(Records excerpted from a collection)
↓↓↓
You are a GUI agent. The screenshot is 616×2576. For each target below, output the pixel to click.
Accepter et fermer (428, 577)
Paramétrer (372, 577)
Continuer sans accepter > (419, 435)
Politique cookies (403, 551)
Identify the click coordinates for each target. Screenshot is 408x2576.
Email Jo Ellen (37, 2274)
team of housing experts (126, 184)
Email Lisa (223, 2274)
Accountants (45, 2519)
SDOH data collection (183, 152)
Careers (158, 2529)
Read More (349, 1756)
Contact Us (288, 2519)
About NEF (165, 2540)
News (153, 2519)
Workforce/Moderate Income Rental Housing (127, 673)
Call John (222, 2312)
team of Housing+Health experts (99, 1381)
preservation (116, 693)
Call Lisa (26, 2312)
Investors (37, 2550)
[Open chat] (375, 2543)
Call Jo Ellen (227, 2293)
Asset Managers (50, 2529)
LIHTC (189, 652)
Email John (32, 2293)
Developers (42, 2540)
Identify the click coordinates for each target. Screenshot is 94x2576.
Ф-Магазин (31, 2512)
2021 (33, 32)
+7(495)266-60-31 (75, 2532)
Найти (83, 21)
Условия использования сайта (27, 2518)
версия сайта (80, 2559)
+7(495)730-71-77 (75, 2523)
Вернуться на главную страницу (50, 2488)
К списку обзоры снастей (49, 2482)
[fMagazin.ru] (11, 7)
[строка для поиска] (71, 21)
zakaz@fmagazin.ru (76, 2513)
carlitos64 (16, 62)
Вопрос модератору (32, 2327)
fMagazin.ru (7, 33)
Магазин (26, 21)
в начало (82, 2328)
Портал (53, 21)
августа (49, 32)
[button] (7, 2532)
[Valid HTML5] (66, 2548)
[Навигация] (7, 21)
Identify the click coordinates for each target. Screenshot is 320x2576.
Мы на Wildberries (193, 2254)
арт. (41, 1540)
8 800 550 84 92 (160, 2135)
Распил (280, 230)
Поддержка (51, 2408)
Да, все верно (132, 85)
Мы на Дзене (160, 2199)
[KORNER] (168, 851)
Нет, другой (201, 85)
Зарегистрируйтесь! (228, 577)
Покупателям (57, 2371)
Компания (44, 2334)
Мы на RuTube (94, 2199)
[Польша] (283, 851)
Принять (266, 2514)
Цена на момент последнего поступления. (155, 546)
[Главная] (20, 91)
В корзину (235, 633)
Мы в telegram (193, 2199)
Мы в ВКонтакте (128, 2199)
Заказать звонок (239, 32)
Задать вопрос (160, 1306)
↑↑↑
# PROBLEM:
From the records above, quote only the lines running from the line with "Нет, другой (201, 85)" to the line with "Мы в telegram (193, 2199)", both lines included.

# RESULT OF THE EXERCISE:
Нет, другой (201, 85)
Зарегистрируйтесь! (228, 577)
Покупателям (57, 2371)
Компания (44, 2334)
Мы на RuTube (94, 2199)
[Польша] (283, 851)
Принять (266, 2514)
Цена на момент последнего поступления. (155, 546)
[Главная] (20, 91)
В корзину (235, 633)
Мы в telegram (193, 2199)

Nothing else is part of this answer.